A persistent problem of youth unemployment reflects cultural preferences and a deeper structural misalignment between an oversupply of tertiary graduates and a limited services industry that lacks the capacity to accommodate them.

During China’s ‘reform and opening up’ period, demand for education skyrocketed as it was perceived as a consumer good and a channel for upward social mobility, aggravating the gap between educational supply and demand. In the mid-1990s, in response to this scarcity gap, the Chinese government’s educational industrialisation policy orientation sought to marketise and decentralise the education sector in line with the principles of the global market economy. As government funding was allocated on a per-student basis, universities began accepting more and more students to retain funding.

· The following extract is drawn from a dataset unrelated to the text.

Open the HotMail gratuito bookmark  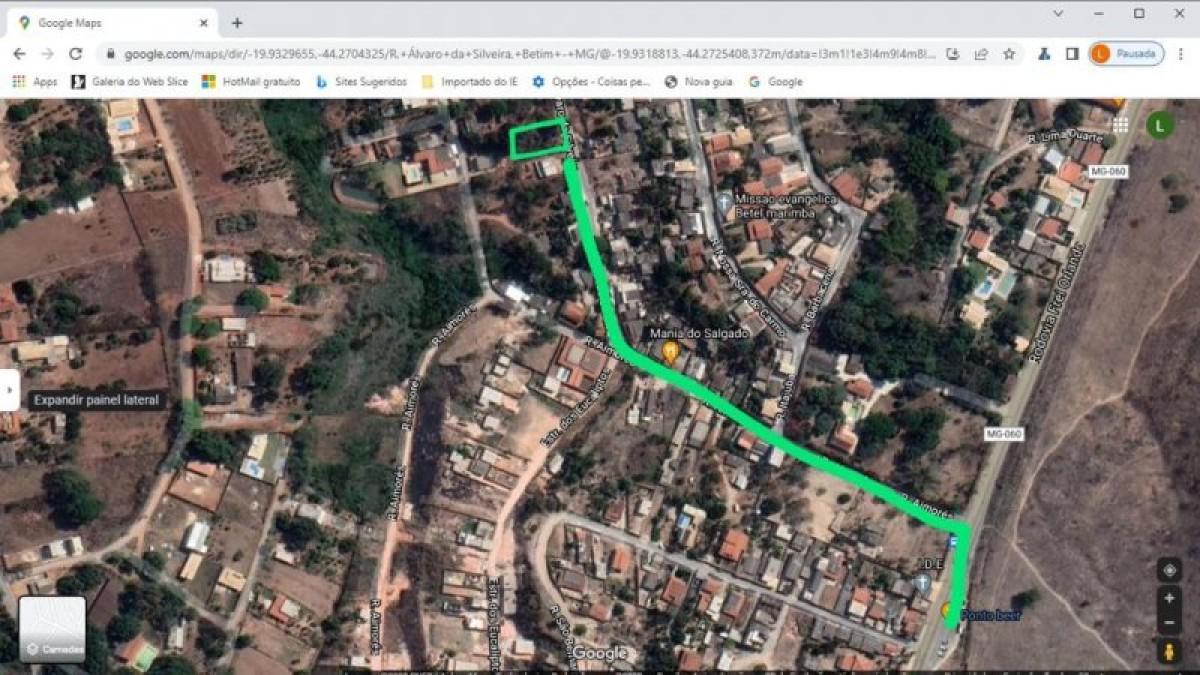click(251, 82)
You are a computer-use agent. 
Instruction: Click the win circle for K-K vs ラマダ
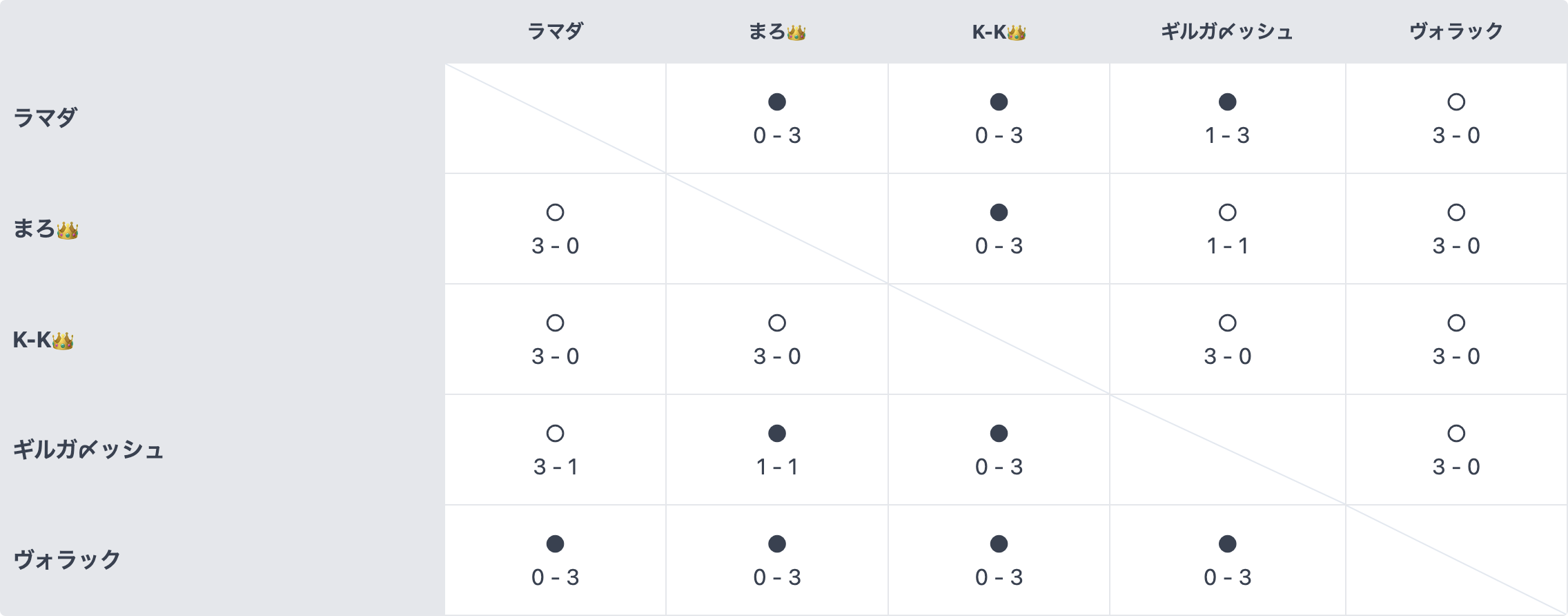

This expansion coincided with the 1997 Asian financial crisis and mass layoffs of state-run enterprise employees in anticipation of China’s accession to the World Trade Organization. Further expanding the higher education sector and increasing student enrolments was seen as a way to absorb the shock and keep more young people out of a weak job market for a few years. As a result, university acceptance rates jumped from 33 per cent in 1998 to 92 per cent in 2021, with the total number of enrolled tertiary students increasing tenfold.

Vocational education continues to suffer from low social prestige due to sociocultural stigmas. Confucian ideals have resulted in education being the traditional gauge of social prestige, with those who ‘labour with their minds’ being socially ranked higher than those who ‘labour with their hands’. In an increasingly marketised economy, many Chinese people perceive vocational work as being insecure. Vocational education is seen as inferior and only an option for those who perform poorly academically. This creates additional pressure for young Chinese students to gain a university qualification.

There is also a financial pressure to obtain university qualifications. Tertiary degrees have become a new way of filtering applicants for competitive roles — jobs once filled by vocational graduates are now filled by tertiary degree holders. Employers perceive their quality as higher, increasing the reputation of the company and creating downward pressure on the job market. This societal perception, reinforced by vocational roles offering lower average salaries, exerts significant pressure on Chinese youth to pursue tertiary degrees and white-collar professions.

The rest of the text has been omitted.